* **PROVIDED TEXT**:
These results indicate that, within the current two-dimensional mesoscale numerical simulation framework, the dynamic modulus of ABCS is insensitive to variations in maximum aggregate size. The underlying physical mechanism may be attributed to two primary factors. First, according to composite mechanics theory, the volume fraction of each constituent is the primary determinant of the equivalent modulus. Since all model groups maintained a constant total aggregate volume fraction, minor adjustments to the maximum aggregate size did not alter the total proportion of aggregates within the RVE; consequently, the macroscopic stiffness baseline remained stable. Second, although larger aggregates theoretically provide stronger skeletal interlocking, the viscoelastic behavior of the asphalt matrix in this bonded system largely dominates the global response, effectively masking the skeletal reinforcement effects resulting from minor variations in aggregate size. Therefore, within the range of standard engineering applications, adjustments to the maximum particle size have a negligible impact on the macroscopic viscoelastic stiffness of the material.

4.2. Analysis of the Influence of ITZ Thickness on Dynamic Modulus

The ITZ serves as the microscopic boundary region between aggregate particles and the asphalt mastic matrix. Its physicochemical properties and mechanical behaviors typically differ significantly from those of the bulk asphalt mastic or the aggregates. This is particularly pronounced in calcareous sand, where significant intra-granular porosity and high angularity trigger complex physicochemical interactions at the interface, thereby altering local rheological properties. To quantify the impact of these mesoscopic mechanisms on macroscopic viscoelasticity, this study utilized a 300 mm × 300 mm RVE model to systematically simulate five gradient levels of ITZ thickness: 0 µm, 25 µm, 50 µm, 75 µm, and 100 µm. To eliminate stochastic errors arising from random aggregate distribution and to ensure statistical significance, 50 independent mesoscale models were randomly generated and analyzed for each thickness condition.

Figure 7a presents the dynamic modulus master curves of ABCS across a broadband frequency range under varying ITZ thicknesses. The results demonstrate that, for all conditions, the dynamic modulus exhibits a typical monotonic increase with loading frequency. Notably, the master curves corresponding to different ITZ thicknesses virtually overlap without distinct separation. This suggests that the macroscopic viscoelasticity of ABCS is intrinsically governed by the rheological properties of the bulk binder and the loading frequency. The variation in ITZ thickness does not alter the fundamental shape of the master curve, indicating that the interfacial layer acts as a mesoscopic perturbation rather than a dominant factor in the global viscoelastic model.

To further elucidate the frequency-dependent influence of the ITZ, Figure 7b–f detail the statistical distribution of the dynamic modulus at five characteristic frequencies (0.001 Hz, 0.1 Hz, 1 Hz, 10 Hz, and 1000 Hz). In these figures, the bar charts, scatter plots, and error bars represent the mean, data dispersion, and standard deviation, respectively.

* **DATA FOR ANALYSIS**:
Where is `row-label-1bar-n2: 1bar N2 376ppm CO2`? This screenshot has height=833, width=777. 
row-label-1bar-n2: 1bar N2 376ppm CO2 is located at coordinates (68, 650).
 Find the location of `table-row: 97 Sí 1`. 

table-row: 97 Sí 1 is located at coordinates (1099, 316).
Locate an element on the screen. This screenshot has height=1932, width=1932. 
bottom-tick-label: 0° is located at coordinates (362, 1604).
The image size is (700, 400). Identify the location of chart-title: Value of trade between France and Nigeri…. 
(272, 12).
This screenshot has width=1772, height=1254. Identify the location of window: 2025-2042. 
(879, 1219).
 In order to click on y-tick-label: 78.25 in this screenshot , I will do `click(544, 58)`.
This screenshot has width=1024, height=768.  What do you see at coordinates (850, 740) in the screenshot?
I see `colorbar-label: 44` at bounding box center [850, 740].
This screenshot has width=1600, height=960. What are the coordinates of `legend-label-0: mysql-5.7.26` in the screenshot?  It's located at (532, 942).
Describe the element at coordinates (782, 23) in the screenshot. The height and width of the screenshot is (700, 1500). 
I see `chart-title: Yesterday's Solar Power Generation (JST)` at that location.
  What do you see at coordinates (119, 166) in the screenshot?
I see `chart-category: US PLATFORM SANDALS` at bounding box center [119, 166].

* **WORK ORDER A**: Could you condense the paragraph of the asphalt modulus passage that begins "The ITZ serves as the microscopic boundary region" into a short bulleted list of its main facts?
* **WORK ORDER B**: Could you write the next part of the asphalt modulus passage, continuing on from its final sentence?
The entries have no connection to the asphalt modulus passage.

* **RESPONSE A**:
- The ITZ is the microscopic boundary region between aggregate particles and the asphalt mastic matrix. Its properties typically differ significantly from both.
- The difference is especially pronounced in calcareous sand. Its intra-granular porosity and high angularity trigger complex interactions at the interface that alter local rheological properties.
- To quantify the effect on macroscopic viscoelasticity, a 300 mm × 300 mm RVE model simulated five ITZ thicknesses: 0 µm, 25 µm, 50 µm, 75 µm, and 100 µm.
- For each thickness, 50 independent, randomly generated mesoscale models were analyzed. This eliminated stochastic errors from random aggregate distribution and ensured statistical significance.

* **RESPONSE B**:
At low frequencies (0.001–1 Hz), corresponding to high-temperature service or long-term loading, the dynamic modulus exhibits a non-monotonic trend with increasing ITZ thickness, indicating a threshold effect. As the ITZ thickness increases from 0 µm to 75 µm, the mean dynamic modulus shows a slight increase. While microscopic physicochemical interactions and mineralogy are not geometrically discrete in this mesoscale continuum model, their macroscopic effects—such as binder absorption and interface stiffening—are mathematically homogenized into the ITZ viscoelastic parameters. Specifically, the highly developed intra-particle porosity and strong physical adsorption capacity of calcareous sand promote a high-stiffness interfacial network, enhancing stress transfer when the bulk matrix softens. However, when the thickness is further increased to 100 µm, the mean modulus exhibits a slight decline. This implies a diminishing marginal return: an excessively thick ITZ results in significant volumetric consumption of the asphalt mastic, reducing the volume of effective bulk binder available for cohesion. Furthermore, excessive overlap of interfacial zones between adjacent particles may compromise the continuity of the matrix, thereby offsetting part of the strengthening effect. Conversely, under high-frequency loading conditions (10 Hz–1000 Hz), the influence of ITZ thickness diminishes progressively. At 1000 Hz, the statistical differences in dynamic modulus values among the groups are negligible, indicating that the material becomes insensitive to interfacial heterogeneity at high frequencies.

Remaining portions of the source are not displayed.